暑い夏も終わり各町内では、掛川祭りのお囃子の練習が聞こえ秋の訪れが感じてきました。
さて、遠州灘を管轄に持つ南署管内での、水難事故防止強化月間期間中(7月1日から8月31日)の水難事故による死者はゼロでした。しかし、全国的には、毎日のように痛ましい水の事故のニースが流れていました。
ここで、水に落ちたときの自分の命を自分で助ける救助法を一つ紹介します。
それは、「ういてまて」(旧着衣泳)です。昔から衣服を着たままの状態で、溺水により亡くなる方の事故の多くは、魚釣りや魚採り中が多かったそうです。このため、魚釣り中に落水してしまっても何とか浮いていられる方法がないかと考えたのが始まりという説があります。
現在の水難事故も、遊泳中の次ぎに魚釣り中の事故が多くなっているそうです。この内、7、8割はライフジャケットを着用してないと言われています。
このため、ライフジャケット等を着用していない着衣状態で落水してしまっても、何とか浮いていられるようにするための方法が「ういてまて」です。
「ういてまて」とは、万が一の事故の時に命をつなぐ最終手段です。
その方法として、背浮きがあります。背浮きをする利点は、呼吸が楽にできること、周囲の状況が確認しやすいこと、楽に浮けることから体力を温存できることです。

着衣泳のポイントについての説明画像

背浮きの姿勢は

  • 仰向けの状態であごを上げ鼻と口を水面から出す。
  • 仰向けで手足の力を抜いて広げる。
    (人は重い足から沈みますので、手を上げることのより重心が頭の方へ移動し浮きやすくなります。
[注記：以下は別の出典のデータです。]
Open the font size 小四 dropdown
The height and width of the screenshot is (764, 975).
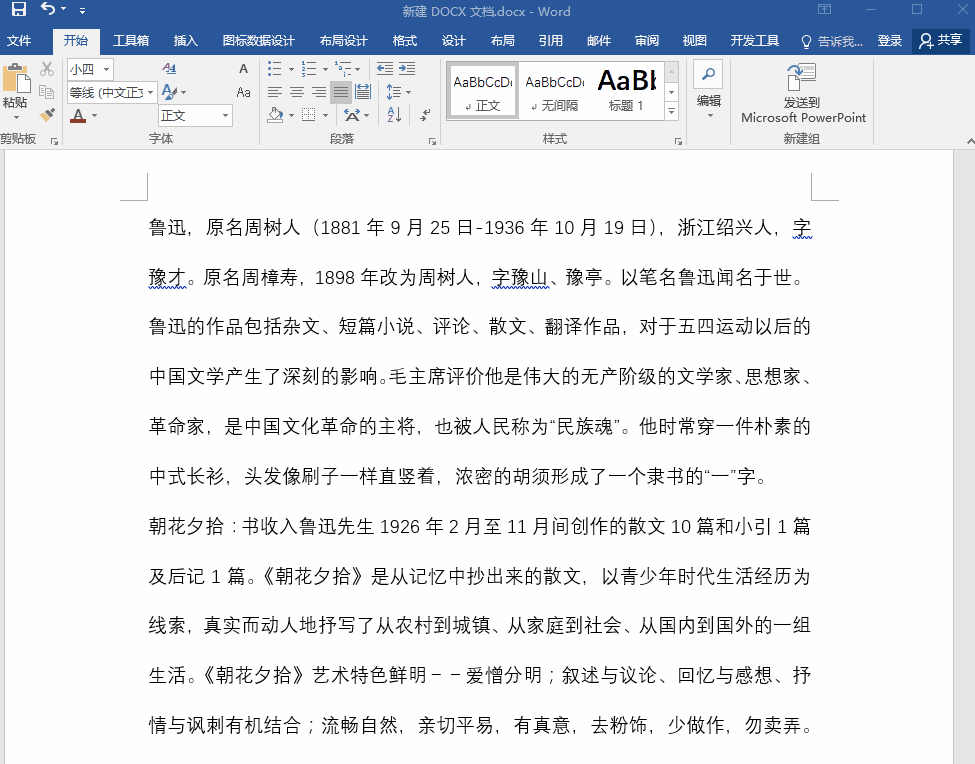click(x=106, y=69)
)
  • 呼吸は、胸が大きく膨らませるように意識する。
  • 靴も同様に浮力となりますので脱がないで下さい。
  • ポイントは(空を見て)(お腹を出して)です。

 

着衣泳のポイントは

  • あごを上げて鼻と口を水面から出す。
  • 「助けて」など大声を出さない。
    (肺の空気が抜けて体が沈んでしまう。)
  • 泳がずに「ただ浮いている」こと。発布スチロールや木材などにつかまるものを探す
  • 腕を振り上げない。(代わりに顔や体が沈んでしまう。)
  • あおむけで手足の力を抜いて広げる。
  • 靴を履いていると自然に足が浮く。

「ういてまて」で特に重要とされている技術は「背浮き」です。
水着のみの状態で背浮きができるのは、小学校5年生で約2割の児童であり、これに浮く運動靴を履いて背浮きをすると約8割の児童ができるというデーターもあり、運動靴を履いていれば、物理的にほぼ全員が背浮きができることになりますが、あくまでも、データーによる物で、できる人できない人各個人差はあるかと思いますが、共通して言える事は落ち着いて助けを待つことです。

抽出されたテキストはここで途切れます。